Saysana’s hands pat Seeva under her arms and under and between her breasts. In Seeva’s skin-tight leggings and slip of a top, there’s nowhere she could hide a weapon.

  “Look at the bodies,” Saysana says.

  Seeva glances up to the corpses suspended by ropes, hanging from their gaping mouths. Still as flags in the doldrums.

  “Those are the ones who only tried to cheat Drumeth, who wanted to steal something after the act.” Saysana’s hands move between Seeva’s legs, then between her buttocks. “I’m afraid you’re here for something more. Those who really incite his wrath experience much more suffering than that quick but hideous death. You should leave.”

  An uncomfortable tingling ripples along Seeva’s skin.

  Why is this woman warning her?

  She doesn’t like you for anything more than your body. No one likes the real you. You know where feelings like this lead anyway. Where they got you last time. Athiera. The convent. The father’s family.

  “I don’t know who or what you’re referring to,” Seeva says over her shoulder.

  The hands stop. Saysana moves on and prods the woman beside her.

  Another man comes at them with a scanning device that resembles a black truncheon and passes it over each woman’s mouth and groin. Three women are insulted and forced to leave.

  The man steps within arm’s length of Seeva’s face and scans her. The device beeps intermittently.

  Spirals of tension carry up Seeva’s throat, her head floating, her legs wobbly. She sees a filament being shoved down her mouth, her heart tearing and ripping free from the cage of its ribs, eviscerating out of her, through her throat, beyond her tongue, past her teeth. Vomiting up her beating life. Dying by swinging in an artificial breeze, her people, her animals, everyone still unavenged and unprotected.

  “No STDs, you byonum slut. Imagine that.” The black suit moves on to the next woman.

  A short black suit marches in front of their line, holding a gold v-rim aloft.

  Seeva is dressed as a hooker, the type of woman Drumeth desires most. Four of the other women here may be too fastidious, too ostentatious, or too powerful for his taste. He likes women he can demean, those he believes are less than human.

  As the v-rim passes her, Seeva wiggles her hips and performs a little dance in her slitted leggings.

  Seeva says, “I am a byonum who can show you some tricks, and I might make a lot of noise, but I won’t speak.”

  Before the v-rim is used to evaluate the last two women, the black suit motions to Rettinger.

  Rettinger steps up before Seeva. “Follow me.”

  Rettinger leads Seeva away from the courtyard, through double doors, and into a hidden passageway in a wall. His red alloy suit becomes a beacon in the darkness, the swish of his pants the warning of some hidden serpent. A glass-robed Elemiscist walks in front of him.

  After a minute, soft light emerges, vibrating overhead. The walls of the tunnel are gilded.

  The walkway to the Supreme Emperor, as if he believes he’s the ruler of some ancient civilization.

  Seeva’s limbs tremble. She’s finally on her way to confront what she only wishes to forget.

  They step into an elevator of gold. Rettinger is silent as he punches a code into a panel.

  This is the only way to get to him. And it must be done. For all animal life in the galaxy.

  Doors whoosh open, and Seeva’s ushered into a giant room covered in mirrors: on the walls, the floor, the ceiling.

  Drumeth enters, his golden suit undone at the neck. He strolls to an antigravity bed covered with golden silks, sipping a drink, steam rising in a wet vapor and clinging to his nostrils and the pale-yellow hair of a comb-over. Black liquid gathers along his upper lip.

  So he does drink after all.

  “Get over here and bend over the bed.” Drumeth motions. The mixer in his glass is a black spine … a hermadore spine.

  Seeva’s body floods with adrenaline and tension. A shaky, nauseated stew bubbles inside her. She forces herself to comply, mechanically going through the motions as she did all those years ago, her pulse hammering in her ears like the beating sun.

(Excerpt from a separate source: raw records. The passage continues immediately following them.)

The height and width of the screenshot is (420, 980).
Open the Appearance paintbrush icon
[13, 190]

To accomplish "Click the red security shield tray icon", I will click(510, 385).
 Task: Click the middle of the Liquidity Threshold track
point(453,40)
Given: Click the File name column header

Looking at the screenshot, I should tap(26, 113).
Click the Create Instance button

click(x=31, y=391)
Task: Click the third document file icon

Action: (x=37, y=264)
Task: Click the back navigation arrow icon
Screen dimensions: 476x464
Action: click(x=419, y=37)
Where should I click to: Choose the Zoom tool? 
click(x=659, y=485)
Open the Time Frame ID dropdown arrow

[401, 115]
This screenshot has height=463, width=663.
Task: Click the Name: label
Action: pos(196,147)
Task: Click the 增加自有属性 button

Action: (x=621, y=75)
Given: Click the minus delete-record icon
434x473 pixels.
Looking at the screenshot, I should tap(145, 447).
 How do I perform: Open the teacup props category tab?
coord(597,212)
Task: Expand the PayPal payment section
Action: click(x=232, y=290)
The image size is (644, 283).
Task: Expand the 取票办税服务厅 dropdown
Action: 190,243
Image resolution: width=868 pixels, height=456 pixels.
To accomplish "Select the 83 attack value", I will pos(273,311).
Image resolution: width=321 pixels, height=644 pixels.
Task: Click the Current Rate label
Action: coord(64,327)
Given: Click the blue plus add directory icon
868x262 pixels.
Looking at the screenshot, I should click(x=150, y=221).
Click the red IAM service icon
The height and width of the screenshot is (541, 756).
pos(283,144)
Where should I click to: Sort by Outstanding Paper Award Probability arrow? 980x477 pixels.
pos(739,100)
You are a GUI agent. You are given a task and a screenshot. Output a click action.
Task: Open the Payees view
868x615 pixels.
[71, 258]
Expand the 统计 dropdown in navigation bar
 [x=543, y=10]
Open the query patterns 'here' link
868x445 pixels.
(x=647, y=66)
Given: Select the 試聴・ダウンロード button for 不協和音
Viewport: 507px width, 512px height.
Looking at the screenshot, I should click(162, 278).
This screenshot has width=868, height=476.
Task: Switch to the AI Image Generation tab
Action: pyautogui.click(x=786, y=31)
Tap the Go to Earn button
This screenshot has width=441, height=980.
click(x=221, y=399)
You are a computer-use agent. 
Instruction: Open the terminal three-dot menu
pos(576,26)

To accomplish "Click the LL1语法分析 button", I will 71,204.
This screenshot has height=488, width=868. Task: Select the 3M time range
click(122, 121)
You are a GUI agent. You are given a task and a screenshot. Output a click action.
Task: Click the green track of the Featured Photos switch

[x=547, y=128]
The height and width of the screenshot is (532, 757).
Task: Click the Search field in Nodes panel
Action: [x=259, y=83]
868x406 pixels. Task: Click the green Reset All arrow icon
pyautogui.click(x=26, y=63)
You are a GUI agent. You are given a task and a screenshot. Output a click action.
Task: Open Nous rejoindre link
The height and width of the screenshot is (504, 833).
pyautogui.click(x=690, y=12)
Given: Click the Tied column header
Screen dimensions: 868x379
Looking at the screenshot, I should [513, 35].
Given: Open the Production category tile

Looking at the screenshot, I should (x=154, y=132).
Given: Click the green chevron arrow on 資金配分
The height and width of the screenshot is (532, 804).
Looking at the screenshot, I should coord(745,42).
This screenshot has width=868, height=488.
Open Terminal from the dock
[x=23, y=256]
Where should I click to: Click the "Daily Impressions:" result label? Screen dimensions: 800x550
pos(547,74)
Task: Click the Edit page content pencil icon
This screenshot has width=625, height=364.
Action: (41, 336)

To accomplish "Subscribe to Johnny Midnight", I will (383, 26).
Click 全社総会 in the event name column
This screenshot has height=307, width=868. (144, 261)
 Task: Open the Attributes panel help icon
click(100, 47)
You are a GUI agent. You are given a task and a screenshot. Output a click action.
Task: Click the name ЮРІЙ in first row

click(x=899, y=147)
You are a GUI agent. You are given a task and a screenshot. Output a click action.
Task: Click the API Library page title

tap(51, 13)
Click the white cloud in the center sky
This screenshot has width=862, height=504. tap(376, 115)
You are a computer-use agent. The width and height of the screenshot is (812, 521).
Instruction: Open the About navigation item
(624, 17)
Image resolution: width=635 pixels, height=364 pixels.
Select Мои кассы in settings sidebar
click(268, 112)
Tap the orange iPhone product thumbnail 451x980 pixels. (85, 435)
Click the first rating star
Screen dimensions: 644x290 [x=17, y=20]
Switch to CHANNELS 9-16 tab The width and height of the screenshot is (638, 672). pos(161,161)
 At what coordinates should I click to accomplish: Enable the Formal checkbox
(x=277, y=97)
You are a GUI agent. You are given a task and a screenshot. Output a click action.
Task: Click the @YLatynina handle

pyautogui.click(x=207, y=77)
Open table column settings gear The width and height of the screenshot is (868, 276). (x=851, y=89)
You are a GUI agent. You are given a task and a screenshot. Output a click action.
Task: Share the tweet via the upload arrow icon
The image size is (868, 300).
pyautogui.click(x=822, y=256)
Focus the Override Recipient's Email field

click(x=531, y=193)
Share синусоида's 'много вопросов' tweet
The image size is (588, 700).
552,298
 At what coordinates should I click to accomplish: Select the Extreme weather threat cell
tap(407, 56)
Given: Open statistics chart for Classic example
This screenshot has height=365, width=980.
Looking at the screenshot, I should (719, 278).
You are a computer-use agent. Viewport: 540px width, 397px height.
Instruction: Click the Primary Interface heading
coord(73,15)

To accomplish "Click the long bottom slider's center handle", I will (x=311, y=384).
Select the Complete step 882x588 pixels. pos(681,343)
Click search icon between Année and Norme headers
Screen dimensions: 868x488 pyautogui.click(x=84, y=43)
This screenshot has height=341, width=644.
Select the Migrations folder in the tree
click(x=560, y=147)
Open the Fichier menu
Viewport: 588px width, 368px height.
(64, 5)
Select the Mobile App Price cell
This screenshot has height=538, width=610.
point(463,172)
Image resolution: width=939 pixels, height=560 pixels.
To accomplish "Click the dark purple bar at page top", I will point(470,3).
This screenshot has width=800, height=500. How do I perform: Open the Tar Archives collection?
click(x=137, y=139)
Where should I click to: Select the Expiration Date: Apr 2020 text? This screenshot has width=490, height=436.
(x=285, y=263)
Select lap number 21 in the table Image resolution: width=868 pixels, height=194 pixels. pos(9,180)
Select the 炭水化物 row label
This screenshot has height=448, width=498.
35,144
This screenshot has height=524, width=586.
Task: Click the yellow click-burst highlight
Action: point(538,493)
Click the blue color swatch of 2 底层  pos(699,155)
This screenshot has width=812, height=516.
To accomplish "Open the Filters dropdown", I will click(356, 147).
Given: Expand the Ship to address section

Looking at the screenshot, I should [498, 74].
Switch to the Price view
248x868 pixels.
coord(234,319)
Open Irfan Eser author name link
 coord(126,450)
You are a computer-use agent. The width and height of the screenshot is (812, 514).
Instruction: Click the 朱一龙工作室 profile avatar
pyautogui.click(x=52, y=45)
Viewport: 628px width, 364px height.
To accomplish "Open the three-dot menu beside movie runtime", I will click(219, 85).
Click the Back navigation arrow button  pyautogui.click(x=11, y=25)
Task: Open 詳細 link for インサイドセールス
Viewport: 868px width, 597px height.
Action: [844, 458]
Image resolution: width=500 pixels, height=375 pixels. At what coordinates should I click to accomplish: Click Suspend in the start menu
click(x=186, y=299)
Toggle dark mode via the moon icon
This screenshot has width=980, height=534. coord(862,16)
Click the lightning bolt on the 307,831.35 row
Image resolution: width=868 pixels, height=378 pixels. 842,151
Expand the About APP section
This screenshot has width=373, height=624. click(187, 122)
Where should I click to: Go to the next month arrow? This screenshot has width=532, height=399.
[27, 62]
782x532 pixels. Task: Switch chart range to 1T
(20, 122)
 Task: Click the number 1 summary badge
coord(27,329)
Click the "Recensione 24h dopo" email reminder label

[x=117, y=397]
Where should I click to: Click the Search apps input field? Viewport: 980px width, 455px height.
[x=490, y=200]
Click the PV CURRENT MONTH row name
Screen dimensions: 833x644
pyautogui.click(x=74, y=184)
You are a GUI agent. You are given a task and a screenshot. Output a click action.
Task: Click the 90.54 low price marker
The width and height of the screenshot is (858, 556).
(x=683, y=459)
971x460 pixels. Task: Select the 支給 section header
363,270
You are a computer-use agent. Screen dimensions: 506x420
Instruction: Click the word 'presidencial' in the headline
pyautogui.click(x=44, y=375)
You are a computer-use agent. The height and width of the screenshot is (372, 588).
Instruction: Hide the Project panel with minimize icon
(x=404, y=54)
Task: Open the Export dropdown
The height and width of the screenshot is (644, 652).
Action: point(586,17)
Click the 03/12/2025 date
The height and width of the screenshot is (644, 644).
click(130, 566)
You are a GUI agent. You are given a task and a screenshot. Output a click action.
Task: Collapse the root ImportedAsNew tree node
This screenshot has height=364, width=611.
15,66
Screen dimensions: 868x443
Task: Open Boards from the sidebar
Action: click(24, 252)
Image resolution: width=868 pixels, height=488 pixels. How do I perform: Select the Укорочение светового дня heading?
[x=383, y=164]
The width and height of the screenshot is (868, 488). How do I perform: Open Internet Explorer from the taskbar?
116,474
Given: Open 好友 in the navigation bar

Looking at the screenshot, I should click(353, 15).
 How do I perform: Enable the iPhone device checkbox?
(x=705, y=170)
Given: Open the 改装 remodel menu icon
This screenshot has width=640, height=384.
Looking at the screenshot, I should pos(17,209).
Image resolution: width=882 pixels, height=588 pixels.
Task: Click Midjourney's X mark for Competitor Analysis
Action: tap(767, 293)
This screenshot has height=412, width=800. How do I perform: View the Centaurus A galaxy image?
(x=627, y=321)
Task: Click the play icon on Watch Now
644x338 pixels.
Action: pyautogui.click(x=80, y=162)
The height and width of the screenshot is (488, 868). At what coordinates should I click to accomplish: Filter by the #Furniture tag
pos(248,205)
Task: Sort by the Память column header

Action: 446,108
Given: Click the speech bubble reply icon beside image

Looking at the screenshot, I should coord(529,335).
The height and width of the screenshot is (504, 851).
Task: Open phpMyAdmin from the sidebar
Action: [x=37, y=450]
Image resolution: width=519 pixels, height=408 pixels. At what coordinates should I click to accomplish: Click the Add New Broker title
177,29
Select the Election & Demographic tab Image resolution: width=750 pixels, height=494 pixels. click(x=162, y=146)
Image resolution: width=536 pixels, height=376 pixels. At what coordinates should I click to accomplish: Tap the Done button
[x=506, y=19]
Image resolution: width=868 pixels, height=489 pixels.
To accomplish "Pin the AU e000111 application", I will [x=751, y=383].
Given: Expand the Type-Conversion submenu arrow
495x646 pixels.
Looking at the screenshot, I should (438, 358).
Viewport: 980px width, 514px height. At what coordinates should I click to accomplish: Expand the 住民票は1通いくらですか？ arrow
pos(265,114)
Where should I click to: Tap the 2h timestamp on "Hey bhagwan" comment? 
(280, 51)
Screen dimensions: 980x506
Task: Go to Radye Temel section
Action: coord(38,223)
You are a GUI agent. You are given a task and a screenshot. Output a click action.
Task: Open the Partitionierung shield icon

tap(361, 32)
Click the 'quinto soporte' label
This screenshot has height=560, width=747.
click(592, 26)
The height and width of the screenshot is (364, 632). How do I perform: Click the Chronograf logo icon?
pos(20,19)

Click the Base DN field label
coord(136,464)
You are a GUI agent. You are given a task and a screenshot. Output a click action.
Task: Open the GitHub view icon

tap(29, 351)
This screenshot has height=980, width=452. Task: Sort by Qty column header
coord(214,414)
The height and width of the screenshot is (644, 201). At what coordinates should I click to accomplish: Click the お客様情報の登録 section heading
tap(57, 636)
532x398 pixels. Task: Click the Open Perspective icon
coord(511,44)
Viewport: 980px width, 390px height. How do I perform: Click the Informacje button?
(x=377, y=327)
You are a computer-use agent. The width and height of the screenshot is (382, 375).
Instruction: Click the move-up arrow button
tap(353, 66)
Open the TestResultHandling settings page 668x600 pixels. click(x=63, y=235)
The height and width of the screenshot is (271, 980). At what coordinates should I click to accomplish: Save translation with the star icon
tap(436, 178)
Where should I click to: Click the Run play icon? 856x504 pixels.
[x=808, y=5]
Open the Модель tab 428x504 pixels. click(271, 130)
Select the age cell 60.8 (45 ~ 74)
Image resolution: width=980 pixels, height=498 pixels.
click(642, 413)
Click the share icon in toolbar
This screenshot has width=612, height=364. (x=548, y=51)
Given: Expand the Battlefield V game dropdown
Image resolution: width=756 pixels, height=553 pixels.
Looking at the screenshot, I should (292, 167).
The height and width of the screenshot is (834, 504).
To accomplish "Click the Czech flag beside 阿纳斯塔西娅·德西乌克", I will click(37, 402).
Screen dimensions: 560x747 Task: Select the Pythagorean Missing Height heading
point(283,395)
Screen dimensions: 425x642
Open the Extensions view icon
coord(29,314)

  This is the only way to get to him. And it must be done.

  Drumeth fingers the slits cut into the back of Seeva’s leggings. He smacks her bare skin. The next minute is a blur of viciousness, racing pulses, and lightheadedness. He’s on top of her and her pants are torn. He tries to force himself inside her, but his member bows and folds like a cylindrical soft cheese.

  Drumeth’s voice creeps out between parted lips wet with drool. “You’re an ugly little byonum with no thoughts inside that tiny brain of yours … No man will ever care to hear words uttered from that mouth … The only thing you’re useful for is a lousy fuck.”

  Memories vault from her head and scatter across the floor. Her rage rises volcanically from the leeches in her mind, erupting in her limbs.

  In the next instant, Seeva’s on top of him, choking him with her bare hands.

  Drumeth’s face is red, a trident of veins jutting from his forehead. Seeva sees the face of the young man from her past, the disgruntled, rich suitor who was not chosen as the groom. The one who believed no man compared to himself.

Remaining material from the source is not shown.